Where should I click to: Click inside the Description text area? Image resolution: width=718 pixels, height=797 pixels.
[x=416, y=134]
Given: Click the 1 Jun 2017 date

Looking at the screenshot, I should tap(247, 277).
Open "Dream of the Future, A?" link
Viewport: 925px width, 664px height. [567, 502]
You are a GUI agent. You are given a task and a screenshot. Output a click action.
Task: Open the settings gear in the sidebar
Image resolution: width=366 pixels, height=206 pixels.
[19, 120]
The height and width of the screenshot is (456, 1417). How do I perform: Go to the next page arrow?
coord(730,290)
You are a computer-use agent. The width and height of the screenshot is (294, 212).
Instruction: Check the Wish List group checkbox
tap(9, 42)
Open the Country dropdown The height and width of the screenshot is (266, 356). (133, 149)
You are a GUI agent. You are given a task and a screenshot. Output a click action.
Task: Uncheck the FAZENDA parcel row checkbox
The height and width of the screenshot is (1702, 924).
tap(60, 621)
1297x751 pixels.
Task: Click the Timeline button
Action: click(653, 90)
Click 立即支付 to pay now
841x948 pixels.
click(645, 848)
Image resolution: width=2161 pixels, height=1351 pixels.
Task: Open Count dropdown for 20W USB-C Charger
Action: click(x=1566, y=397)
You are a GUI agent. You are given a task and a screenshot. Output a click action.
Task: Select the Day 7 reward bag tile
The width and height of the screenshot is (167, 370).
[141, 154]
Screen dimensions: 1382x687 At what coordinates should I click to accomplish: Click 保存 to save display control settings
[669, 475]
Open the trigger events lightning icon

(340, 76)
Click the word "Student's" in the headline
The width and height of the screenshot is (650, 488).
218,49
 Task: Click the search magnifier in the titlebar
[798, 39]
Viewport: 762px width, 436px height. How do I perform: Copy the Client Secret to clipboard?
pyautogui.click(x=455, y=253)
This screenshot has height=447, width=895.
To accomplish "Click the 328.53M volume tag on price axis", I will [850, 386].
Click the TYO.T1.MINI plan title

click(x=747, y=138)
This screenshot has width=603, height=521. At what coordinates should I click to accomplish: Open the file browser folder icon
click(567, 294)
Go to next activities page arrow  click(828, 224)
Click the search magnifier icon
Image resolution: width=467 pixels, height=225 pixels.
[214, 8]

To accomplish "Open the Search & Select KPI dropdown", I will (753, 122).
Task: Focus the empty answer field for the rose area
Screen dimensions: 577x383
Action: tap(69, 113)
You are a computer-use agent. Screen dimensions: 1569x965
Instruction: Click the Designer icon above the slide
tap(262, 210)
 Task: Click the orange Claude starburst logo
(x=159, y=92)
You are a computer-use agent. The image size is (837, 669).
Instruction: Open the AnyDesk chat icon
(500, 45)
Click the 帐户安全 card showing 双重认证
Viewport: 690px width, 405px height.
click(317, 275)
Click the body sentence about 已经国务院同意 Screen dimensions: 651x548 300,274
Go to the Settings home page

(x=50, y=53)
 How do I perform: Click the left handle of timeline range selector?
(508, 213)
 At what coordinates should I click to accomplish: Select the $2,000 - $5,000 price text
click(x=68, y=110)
-*-*-
Copy out all of the records above exactly as they appear.

Where should I click to: Click inside the Description text area? Image resolution: width=718 pixels, height=797 pixels.
[x=416, y=134]
Given: Click the 1 Jun 2017 date

Looking at the screenshot, I should tap(247, 277).
Open "Dream of the Future, A?" link
Viewport: 925px width, 664px height. [567, 502]
You are a GUI agent. You are given a task and a screenshot. Output a click action.
Task: Open the settings gear in the sidebar
Image resolution: width=366 pixels, height=206 pixels.
[19, 120]
The height and width of the screenshot is (456, 1417). How do I perform: Go to the next page arrow?
coord(730,290)
You are a computer-use agent. The width and height of the screenshot is (294, 212).
Instruction: Check the Wish List group checkbox
tap(9, 42)
Open the Country dropdown The height and width of the screenshot is (266, 356). (133, 149)
You are a GUI agent. You are given a task and a screenshot. Output a click action.
Task: Uncheck the FAZENDA parcel row checkbox
The height and width of the screenshot is (1702, 924).
tap(60, 621)
1297x751 pixels.
Task: Click the Timeline button
Action: click(653, 90)
Click 立即支付 to pay now
841x948 pixels.
click(645, 848)
Image resolution: width=2161 pixels, height=1351 pixels.
Task: Open Count dropdown for 20W USB-C Charger
Action: click(x=1566, y=397)
You are a GUI agent. You are given a task and a screenshot. Output a click action.
Task: Select the Day 7 reward bag tile
The width and height of the screenshot is (167, 370).
[141, 154]
Screen dimensions: 1382x687 At what coordinates should I click to accomplish: Click 保存 to save display control settings
[669, 475]
Open the trigger events lightning icon

(340, 76)
Click the word "Student's" in the headline
The width and height of the screenshot is (650, 488).
218,49
 Task: Click the search magnifier in the titlebar
[798, 39]
Viewport: 762px width, 436px height. How do I perform: Copy the Client Secret to clipboard?
pyautogui.click(x=455, y=253)
This screenshot has height=447, width=895.
To accomplish "Click the 328.53M volume tag on price axis", I will [850, 386].
Click the TYO.T1.MINI plan title

click(x=747, y=138)
This screenshot has width=603, height=521. At what coordinates should I click to accomplish: Open the file browser folder icon
click(567, 294)
Go to next activities page arrow  click(828, 224)
Click the search magnifier icon
Image resolution: width=467 pixels, height=225 pixels.
[214, 8]

To accomplish "Open the Search & Select KPI dropdown", I will (753, 122).
Task: Focus the empty answer field for the rose area
Screen dimensions: 577x383
Action: tap(69, 113)
You are a computer-use agent. Screen dimensions: 1569x965
Instruction: Click the Designer icon above the slide
tap(262, 210)
 Task: Click the orange Claude starburst logo
(x=159, y=92)
You are a computer-use agent. The image size is (837, 669).
Instruction: Open the AnyDesk chat icon
(500, 45)
Click the 帐户安全 card showing 双重认证
Viewport: 690px width, 405px height.
click(317, 275)
Click the body sentence about 已经国务院同意 Screen dimensions: 651x548 300,274
Go to the Settings home page

(x=50, y=53)
 How do I perform: Click the left handle of timeline range selector?
(508, 213)
 At what coordinates should I click to accomplish: Select the $2,000 - $5,000 price text
click(x=68, y=110)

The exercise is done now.